Retroactive payment bill had ‘technical concerns’
The House of Representatives unanimously voted yesterday to recall the retroactive payment bill that would have addressed the wages of government employees whose wages were stuck at Step 12.
This came about after Gov. Ralph DLG Torres said in a statement last week that there were “technical concerns” with the language of House Bill 20-108.
Rep. Angel A. Demapan (R-Saipan) authored the bill.
According to several members of the Senate, the bill failed to specify where it would get the $1.4 million that would be used to pay about 330 active and inactive government employees who were affected by austerity measures more than 10 years ago.
House floor leader Rep. Glenn Maratita (R-Saipan) moved for the recall of the bill yesterday.
According to Maratita’s motion, HB 20-108 would be recalled to “make necessary amendments to specify the funding source.”
The administration of Gov. Ralph DLG Torres last week issued a statement in support of the intent of the bill that also specified that the Governor’s Office, the Legislature, and the Attorney General’s Office is “committed” to make sure the “lump-sum payments to our remaining frozen civil service employees are met.”
In a previous Senate session, the chamber almost deadlocked on whether to pass the bill or not despite its failure to specify a source of funds. The bill ultimately passed the Senate.
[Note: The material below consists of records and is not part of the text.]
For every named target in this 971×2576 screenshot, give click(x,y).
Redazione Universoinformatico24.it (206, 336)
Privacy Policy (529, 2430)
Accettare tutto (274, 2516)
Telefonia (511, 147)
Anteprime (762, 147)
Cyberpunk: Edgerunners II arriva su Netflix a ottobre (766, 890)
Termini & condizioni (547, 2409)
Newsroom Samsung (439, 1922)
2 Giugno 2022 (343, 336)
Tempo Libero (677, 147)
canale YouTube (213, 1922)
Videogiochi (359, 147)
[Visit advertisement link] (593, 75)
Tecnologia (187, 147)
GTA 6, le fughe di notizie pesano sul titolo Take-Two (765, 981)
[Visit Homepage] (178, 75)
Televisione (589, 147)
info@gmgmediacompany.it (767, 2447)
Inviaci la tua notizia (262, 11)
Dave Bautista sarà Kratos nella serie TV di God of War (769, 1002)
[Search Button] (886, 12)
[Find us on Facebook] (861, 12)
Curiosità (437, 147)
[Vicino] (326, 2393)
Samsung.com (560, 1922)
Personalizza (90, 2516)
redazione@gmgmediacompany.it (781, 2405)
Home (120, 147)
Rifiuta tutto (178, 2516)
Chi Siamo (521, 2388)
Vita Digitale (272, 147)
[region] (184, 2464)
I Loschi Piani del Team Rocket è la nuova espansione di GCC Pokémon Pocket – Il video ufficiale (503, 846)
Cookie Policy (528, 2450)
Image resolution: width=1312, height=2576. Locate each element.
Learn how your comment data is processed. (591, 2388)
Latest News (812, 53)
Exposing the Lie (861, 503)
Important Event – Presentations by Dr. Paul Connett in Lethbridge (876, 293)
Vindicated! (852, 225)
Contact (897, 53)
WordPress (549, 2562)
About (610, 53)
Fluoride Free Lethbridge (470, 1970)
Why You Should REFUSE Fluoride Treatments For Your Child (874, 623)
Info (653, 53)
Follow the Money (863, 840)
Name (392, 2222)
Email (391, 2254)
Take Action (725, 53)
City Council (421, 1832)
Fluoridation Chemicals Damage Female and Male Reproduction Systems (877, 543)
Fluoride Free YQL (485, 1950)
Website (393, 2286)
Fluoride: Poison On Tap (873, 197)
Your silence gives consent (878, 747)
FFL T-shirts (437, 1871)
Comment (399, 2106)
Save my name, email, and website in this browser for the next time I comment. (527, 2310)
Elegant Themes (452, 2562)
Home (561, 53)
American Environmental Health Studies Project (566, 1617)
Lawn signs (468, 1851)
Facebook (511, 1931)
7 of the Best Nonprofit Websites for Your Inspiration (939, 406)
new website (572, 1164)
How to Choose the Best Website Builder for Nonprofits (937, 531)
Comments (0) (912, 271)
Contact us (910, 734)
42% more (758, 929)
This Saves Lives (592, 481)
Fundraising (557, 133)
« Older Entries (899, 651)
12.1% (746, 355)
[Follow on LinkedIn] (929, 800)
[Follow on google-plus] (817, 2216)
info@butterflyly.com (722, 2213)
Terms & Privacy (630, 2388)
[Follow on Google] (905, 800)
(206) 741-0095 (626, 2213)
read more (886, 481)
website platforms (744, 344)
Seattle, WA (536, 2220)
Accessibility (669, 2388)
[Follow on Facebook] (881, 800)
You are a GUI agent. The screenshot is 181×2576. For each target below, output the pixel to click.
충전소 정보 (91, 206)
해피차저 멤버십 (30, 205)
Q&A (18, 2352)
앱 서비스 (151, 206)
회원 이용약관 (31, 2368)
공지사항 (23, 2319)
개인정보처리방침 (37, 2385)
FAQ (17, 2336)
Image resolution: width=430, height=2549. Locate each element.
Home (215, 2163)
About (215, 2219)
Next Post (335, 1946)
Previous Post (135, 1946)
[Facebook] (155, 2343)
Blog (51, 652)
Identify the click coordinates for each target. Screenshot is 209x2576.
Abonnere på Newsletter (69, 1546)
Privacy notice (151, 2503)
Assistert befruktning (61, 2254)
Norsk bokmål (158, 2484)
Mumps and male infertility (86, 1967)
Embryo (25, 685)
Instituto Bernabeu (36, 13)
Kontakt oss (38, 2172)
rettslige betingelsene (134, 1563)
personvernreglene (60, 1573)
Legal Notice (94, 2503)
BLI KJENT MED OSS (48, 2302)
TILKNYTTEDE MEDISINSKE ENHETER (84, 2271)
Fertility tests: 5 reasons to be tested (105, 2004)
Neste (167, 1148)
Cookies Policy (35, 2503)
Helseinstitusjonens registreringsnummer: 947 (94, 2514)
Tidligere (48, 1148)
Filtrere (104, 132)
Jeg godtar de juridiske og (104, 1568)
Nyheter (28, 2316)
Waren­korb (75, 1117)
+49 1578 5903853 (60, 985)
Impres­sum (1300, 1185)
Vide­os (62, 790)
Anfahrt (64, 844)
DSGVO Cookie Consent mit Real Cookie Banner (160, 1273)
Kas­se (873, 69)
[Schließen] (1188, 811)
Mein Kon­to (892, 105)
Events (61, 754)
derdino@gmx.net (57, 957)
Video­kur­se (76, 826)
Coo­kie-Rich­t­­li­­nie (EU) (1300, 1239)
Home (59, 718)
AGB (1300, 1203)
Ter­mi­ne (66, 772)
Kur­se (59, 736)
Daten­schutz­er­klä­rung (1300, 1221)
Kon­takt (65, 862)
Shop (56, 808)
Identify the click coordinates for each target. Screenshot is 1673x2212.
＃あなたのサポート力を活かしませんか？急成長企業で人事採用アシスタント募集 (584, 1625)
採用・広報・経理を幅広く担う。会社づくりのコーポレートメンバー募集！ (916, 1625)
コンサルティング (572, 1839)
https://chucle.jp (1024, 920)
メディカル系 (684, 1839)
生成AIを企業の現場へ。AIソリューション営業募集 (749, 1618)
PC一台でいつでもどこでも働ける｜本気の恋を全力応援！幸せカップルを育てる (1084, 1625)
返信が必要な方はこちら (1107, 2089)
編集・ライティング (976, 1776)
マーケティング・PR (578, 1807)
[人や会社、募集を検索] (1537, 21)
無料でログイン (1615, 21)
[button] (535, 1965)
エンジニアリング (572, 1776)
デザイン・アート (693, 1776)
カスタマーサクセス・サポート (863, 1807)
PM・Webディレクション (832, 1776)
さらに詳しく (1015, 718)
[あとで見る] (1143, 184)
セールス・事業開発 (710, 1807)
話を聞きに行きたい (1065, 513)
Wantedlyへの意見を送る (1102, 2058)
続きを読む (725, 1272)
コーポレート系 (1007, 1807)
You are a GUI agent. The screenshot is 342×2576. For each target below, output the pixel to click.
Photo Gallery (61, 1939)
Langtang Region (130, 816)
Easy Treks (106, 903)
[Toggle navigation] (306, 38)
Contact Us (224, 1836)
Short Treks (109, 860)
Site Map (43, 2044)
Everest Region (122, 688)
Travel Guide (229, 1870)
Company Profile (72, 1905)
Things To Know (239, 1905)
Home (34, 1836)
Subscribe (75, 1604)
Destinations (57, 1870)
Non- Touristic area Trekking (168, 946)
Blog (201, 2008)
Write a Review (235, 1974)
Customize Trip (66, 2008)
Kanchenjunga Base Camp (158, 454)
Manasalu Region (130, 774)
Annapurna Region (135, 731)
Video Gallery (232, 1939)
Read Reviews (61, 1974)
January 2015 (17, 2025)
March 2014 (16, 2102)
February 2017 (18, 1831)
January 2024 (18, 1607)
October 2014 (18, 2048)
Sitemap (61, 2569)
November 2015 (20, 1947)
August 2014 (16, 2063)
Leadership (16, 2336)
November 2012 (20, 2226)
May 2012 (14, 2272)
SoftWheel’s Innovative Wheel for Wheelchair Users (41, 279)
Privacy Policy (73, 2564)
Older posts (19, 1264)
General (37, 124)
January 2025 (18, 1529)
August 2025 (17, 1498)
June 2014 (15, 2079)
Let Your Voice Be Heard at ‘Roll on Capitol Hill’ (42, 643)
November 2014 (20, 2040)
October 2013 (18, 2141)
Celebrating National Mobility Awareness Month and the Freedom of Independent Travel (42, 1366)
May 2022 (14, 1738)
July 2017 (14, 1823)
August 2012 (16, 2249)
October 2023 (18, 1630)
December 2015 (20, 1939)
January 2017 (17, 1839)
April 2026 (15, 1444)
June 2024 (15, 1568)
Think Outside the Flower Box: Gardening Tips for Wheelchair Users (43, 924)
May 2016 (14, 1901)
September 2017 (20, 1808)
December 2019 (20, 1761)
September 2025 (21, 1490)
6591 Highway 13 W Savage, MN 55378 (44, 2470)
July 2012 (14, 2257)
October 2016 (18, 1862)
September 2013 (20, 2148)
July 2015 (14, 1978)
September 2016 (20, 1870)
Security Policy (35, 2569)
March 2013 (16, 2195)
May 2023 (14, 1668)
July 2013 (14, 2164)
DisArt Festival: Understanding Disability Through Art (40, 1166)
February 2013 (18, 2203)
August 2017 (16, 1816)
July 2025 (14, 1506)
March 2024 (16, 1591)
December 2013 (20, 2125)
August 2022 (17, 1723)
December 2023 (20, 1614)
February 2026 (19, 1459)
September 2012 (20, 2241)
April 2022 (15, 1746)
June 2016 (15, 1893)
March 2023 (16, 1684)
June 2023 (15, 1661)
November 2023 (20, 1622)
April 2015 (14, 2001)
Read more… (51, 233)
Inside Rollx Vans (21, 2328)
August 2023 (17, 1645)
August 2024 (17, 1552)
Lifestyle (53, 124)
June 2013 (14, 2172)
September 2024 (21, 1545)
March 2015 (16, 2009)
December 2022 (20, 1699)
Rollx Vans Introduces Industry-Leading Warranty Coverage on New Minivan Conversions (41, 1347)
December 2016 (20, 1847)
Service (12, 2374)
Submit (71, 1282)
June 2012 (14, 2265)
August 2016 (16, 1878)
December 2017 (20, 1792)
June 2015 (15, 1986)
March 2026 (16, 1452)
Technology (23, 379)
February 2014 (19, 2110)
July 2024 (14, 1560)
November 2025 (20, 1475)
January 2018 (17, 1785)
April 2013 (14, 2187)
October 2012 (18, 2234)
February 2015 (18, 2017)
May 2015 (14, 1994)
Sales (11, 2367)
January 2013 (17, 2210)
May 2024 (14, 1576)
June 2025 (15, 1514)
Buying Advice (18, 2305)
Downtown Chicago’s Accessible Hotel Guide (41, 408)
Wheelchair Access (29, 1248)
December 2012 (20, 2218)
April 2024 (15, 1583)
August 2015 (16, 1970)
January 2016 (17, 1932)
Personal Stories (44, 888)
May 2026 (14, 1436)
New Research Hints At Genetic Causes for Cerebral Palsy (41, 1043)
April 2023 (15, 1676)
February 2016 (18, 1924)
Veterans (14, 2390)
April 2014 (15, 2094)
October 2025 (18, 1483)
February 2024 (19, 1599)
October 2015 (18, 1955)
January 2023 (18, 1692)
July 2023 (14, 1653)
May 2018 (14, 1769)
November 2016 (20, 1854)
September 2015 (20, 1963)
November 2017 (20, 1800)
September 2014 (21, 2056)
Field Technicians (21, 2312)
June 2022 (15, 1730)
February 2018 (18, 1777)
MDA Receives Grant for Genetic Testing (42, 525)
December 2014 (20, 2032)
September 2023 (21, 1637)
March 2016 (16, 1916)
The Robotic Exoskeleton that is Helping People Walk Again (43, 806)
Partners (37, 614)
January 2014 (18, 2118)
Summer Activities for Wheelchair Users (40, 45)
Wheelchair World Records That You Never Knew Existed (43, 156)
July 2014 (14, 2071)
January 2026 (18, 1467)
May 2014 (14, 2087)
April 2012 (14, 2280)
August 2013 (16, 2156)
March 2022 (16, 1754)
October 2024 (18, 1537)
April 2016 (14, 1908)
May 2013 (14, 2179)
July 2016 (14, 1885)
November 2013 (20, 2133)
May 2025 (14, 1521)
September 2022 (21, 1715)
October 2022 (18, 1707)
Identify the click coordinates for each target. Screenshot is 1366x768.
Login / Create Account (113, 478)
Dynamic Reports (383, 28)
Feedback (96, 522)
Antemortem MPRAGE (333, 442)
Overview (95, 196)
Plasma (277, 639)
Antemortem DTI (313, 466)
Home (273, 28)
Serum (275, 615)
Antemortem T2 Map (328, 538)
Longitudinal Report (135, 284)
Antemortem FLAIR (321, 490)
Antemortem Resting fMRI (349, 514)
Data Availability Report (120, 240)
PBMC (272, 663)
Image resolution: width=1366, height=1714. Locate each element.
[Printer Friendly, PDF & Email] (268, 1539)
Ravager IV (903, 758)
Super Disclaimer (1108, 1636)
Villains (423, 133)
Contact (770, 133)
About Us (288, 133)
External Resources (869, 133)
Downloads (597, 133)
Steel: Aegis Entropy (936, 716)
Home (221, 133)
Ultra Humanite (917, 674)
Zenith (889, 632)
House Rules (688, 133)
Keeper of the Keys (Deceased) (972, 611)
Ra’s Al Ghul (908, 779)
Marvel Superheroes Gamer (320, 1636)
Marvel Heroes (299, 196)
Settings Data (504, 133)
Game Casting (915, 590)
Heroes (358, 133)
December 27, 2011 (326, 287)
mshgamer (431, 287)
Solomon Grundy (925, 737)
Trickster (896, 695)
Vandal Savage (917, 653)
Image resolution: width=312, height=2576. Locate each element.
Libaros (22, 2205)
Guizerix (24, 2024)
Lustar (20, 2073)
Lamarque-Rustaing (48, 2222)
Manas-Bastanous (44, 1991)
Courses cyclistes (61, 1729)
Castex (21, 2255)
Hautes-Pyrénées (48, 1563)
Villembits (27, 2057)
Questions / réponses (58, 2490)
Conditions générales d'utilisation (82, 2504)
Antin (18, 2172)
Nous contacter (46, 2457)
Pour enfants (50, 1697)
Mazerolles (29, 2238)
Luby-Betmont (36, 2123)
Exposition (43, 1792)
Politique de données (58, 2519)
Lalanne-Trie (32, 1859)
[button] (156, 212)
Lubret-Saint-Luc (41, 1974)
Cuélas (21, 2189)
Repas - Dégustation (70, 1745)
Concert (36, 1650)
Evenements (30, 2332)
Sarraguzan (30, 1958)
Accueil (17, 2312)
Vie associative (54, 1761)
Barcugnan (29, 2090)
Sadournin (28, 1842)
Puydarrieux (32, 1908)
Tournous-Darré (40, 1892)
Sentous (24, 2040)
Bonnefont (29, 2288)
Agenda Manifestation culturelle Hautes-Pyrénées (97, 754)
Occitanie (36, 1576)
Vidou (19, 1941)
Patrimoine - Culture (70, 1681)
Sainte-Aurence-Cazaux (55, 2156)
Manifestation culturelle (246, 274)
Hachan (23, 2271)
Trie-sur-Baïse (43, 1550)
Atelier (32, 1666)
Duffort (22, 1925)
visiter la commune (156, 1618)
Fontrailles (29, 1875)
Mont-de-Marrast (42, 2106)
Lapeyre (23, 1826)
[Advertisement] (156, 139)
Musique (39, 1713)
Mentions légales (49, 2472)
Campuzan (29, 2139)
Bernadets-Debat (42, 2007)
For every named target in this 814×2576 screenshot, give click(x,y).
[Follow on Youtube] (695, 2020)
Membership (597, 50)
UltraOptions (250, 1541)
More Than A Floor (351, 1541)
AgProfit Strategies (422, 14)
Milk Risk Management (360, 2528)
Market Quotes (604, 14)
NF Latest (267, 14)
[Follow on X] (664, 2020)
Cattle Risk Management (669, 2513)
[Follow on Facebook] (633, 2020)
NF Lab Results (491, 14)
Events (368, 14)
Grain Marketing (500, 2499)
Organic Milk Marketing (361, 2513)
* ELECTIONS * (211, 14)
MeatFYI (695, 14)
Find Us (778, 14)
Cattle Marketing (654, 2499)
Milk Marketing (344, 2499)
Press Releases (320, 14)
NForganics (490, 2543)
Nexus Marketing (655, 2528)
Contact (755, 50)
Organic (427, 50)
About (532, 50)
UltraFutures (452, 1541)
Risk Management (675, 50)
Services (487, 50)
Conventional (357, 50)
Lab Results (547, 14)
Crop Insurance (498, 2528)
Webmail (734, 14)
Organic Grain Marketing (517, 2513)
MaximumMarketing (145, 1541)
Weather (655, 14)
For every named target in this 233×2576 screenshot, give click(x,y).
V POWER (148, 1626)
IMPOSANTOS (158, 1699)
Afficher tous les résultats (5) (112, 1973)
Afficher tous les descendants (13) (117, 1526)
In order to prevent a repeat of HB 20-108, the Senate amended another of Demapan’s appropriations bill that addresses the Commonwealth government’s balances owed to the Settlement Fund for fiscal years 2014 and 2015. The House accepted the Senate amendments yesterday.
Totaling to $7.1 million, HB 20-116 was amended by the Senate after about 40 minutes of discussions with House legal counsels John Cool and Joe Taijeron.
The problem with HB 20-116 was also the failure to specify a source of funds. Sens. Paul Manglona (Ind-Rota) and Sixto Igisomar (R-Saipan) voiced out these concerns during the previous Senate session two weeks ago.
Though it was not specified in both bills, Demapan told the media in previous separate interviews that the source of funding for both bills are the casino-generated business gross revenue tax.
HB 20-116 now heads to the governor for signing, while HB 20-108 would be amended to specify a funding source.